- [Data for processing]
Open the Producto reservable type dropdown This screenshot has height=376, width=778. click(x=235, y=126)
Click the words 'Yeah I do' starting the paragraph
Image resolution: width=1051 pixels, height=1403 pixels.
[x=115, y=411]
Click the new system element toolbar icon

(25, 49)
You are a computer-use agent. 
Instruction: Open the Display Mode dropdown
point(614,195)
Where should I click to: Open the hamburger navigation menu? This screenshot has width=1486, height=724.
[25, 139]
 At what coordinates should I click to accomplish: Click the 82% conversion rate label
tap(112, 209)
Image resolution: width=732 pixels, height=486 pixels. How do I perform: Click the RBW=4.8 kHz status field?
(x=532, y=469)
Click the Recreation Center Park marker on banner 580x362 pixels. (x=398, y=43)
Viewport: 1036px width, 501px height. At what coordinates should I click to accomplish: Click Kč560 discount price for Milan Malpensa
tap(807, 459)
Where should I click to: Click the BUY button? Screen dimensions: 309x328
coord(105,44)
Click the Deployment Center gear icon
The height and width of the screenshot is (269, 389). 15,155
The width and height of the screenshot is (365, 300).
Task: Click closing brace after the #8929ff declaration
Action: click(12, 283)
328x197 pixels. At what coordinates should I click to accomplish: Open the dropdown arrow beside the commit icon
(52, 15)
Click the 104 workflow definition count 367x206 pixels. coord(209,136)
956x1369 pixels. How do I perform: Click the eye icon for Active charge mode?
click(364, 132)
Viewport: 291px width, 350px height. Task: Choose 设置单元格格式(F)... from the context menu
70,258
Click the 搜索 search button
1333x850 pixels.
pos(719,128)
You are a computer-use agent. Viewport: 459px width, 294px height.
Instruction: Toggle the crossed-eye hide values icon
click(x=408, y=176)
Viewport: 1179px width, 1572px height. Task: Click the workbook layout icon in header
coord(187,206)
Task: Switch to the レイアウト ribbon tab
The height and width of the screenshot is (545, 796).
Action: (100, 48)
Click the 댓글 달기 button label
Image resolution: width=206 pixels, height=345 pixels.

- [What the exercise asks]
Copy all of the material above word for word, keeping every line in its original order.

- [Answer to the problem]
Open the Producto reservable type dropdown This screenshot has height=376, width=778. click(x=235, y=126)
Click the words 'Yeah I do' starting the paragraph
Image resolution: width=1051 pixels, height=1403 pixels.
[x=115, y=411]
Click the new system element toolbar icon

(25, 49)
You are a computer-use agent. 
Instruction: Open the Display Mode dropdown
point(614,195)
Where should I click to: Open the hamburger navigation menu? This screenshot has width=1486, height=724.
[25, 139]
 At what coordinates should I click to accomplish: Click the 82% conversion rate label
tap(112, 209)
Image resolution: width=732 pixels, height=486 pixels. How do I perform: Click the RBW=4.8 kHz status field?
(x=532, y=469)
Click the Recreation Center Park marker on banner 580x362 pixels. (x=398, y=43)
Viewport: 1036px width, 501px height. At what coordinates should I click to accomplish: Click Kč560 discount price for Milan Malpensa
tap(807, 459)
Where should I click to: Click the BUY button? Screen dimensions: 309x328
coord(105,44)
Click the Deployment Center gear icon
The height and width of the screenshot is (269, 389). 15,155
The width and height of the screenshot is (365, 300).
Task: Click closing brace after the #8929ff declaration
Action: click(12, 283)
328x197 pixels. At what coordinates should I click to accomplish: Open the dropdown arrow beside the commit icon
(52, 15)
Click the 104 workflow definition count 367x206 pixels. coord(209,136)
956x1369 pixels. How do I perform: Click the eye icon for Active charge mode?
click(364, 132)
Viewport: 291px width, 350px height. Task: Choose 设置单元格格式(F)... from the context menu
70,258
Click the 搜索 search button
1333x850 pixels.
pos(719,128)
You are a computer-use agent. Viewport: 459px width, 294px height.
Instruction: Toggle the crossed-eye hide values icon
click(x=408, y=176)
Viewport: 1179px width, 1572px height. Task: Click the workbook layout icon in header
coord(187,206)
Task: Switch to the レイアウト ribbon tab
The height and width of the screenshot is (545, 796).
Action: (100, 48)
Click the 댓글 달기 button label
Image resolution: width=206 pixels, height=345 pixels.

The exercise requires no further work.